7- In the layers listing in the Raster Calculator window, double-click on Popdense, then click on the ">" button to the right. Next, type in 50 in the text box after the > sign. Specify the output and click OK.

*- In your new layer, a Value of 0 indicates that in that grid cell the population density is less than 50, and a Value of 1 indicates that the population density is greater than 50. The 0, 1 format is referred to as a "binary map;" with regard to the query expression, every grid cell is either true or false.

8-Now, using the Boolean function AND along with appropriate parentheses, write and evaluate queries to create the following new grids:

Grid 1

Grid 2:

Grid 3:

*- Question 1: Which of these 4 factors do you think is most important in determining potential solar power generation rates? Why?

*- Question 2: Which of the 3 outputs (cloud 60, cloud 70, or cloud 75) do you think is the most appropriate one to use in our analysis? Why?

 

Note- Now that you have layers with the potential areas for solar power generation, you also need to figure out which major cities could potentially benefit from solar power.

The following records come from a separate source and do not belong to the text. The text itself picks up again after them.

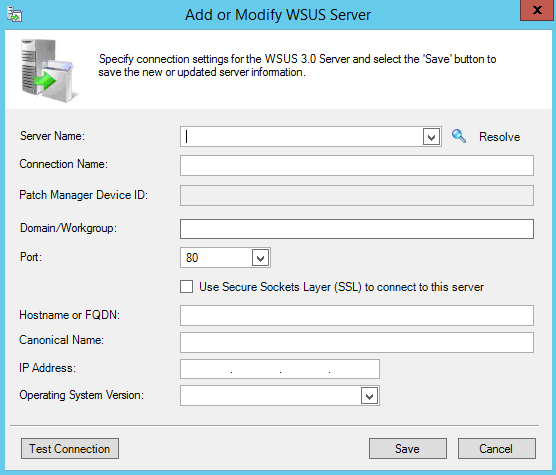Select the Hostname or FQDN input box

(x=357, y=315)
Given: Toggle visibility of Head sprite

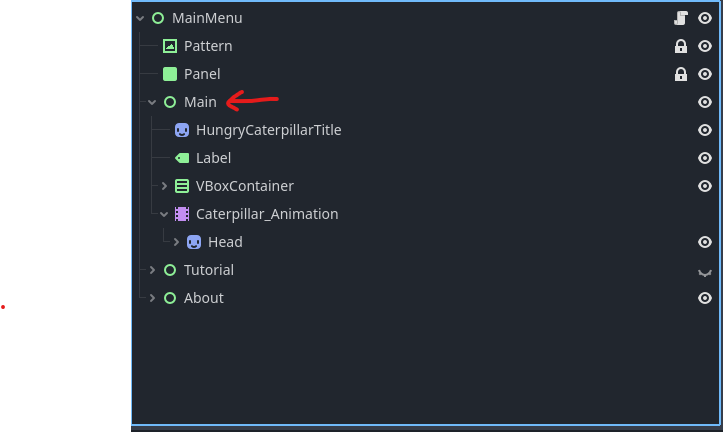Looking at the screenshot, I should click(705, 242).
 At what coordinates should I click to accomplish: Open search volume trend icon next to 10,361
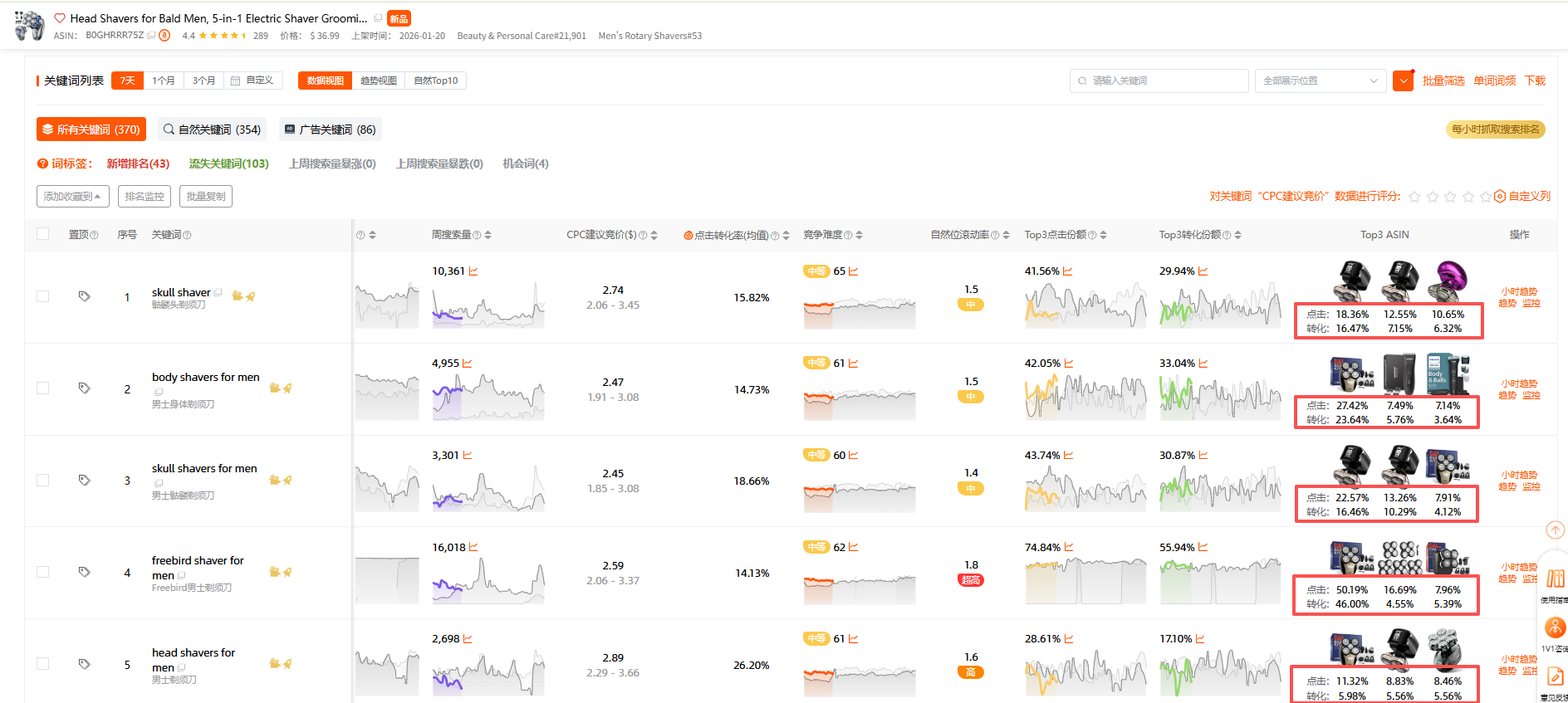click(x=473, y=271)
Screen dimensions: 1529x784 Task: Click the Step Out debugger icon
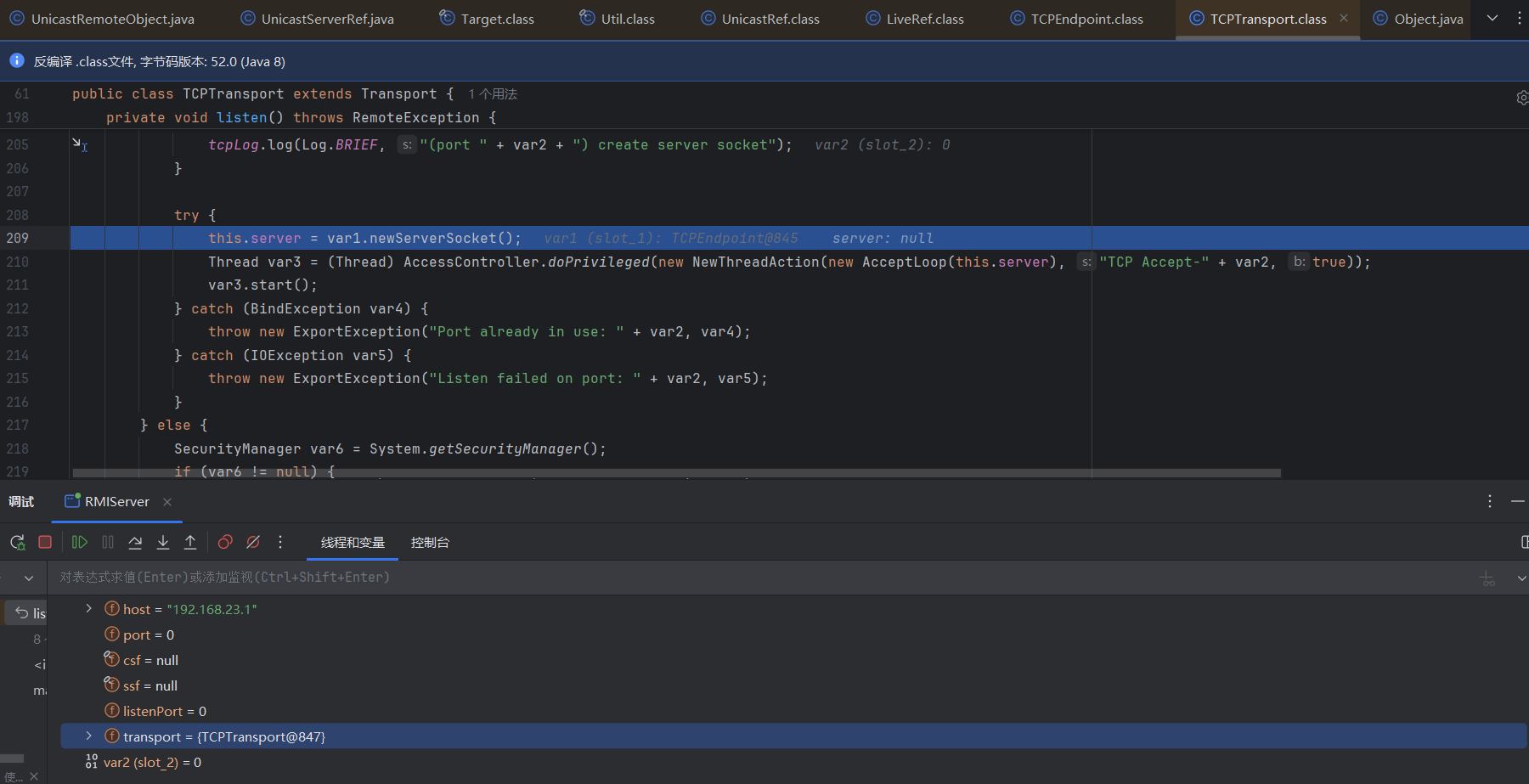(x=190, y=542)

Using buffers, we will determine which major cities are within 50 miles of potential power generation regions. Buffering calculates distances from spatial objects, and then produces polygons that represent the area surrounding the objects out to that distance.

9- Begin by adding the world cities layer (cities.shp) to the ArcMap display. Use Select by Attributes from the Selection menu to find all of the cities with population greater than 1 million people.

10- Export this selection into a new shapefile using  Data -> Export Data . Use cities_selection.shp or another similarly descriptive name. Add this new file to your layout. Before moving on from here, choose Clear Selected Features from the Selection menu to avoid potential problems later.

11- Now create a 50-mile buffer around the cities_selection shapefile. You will use the Buffer tool located in ArcToolbox -> Analysis -> Proximity to buffer the selected cities. Make sure that your units are correct when filling in the Distance setting.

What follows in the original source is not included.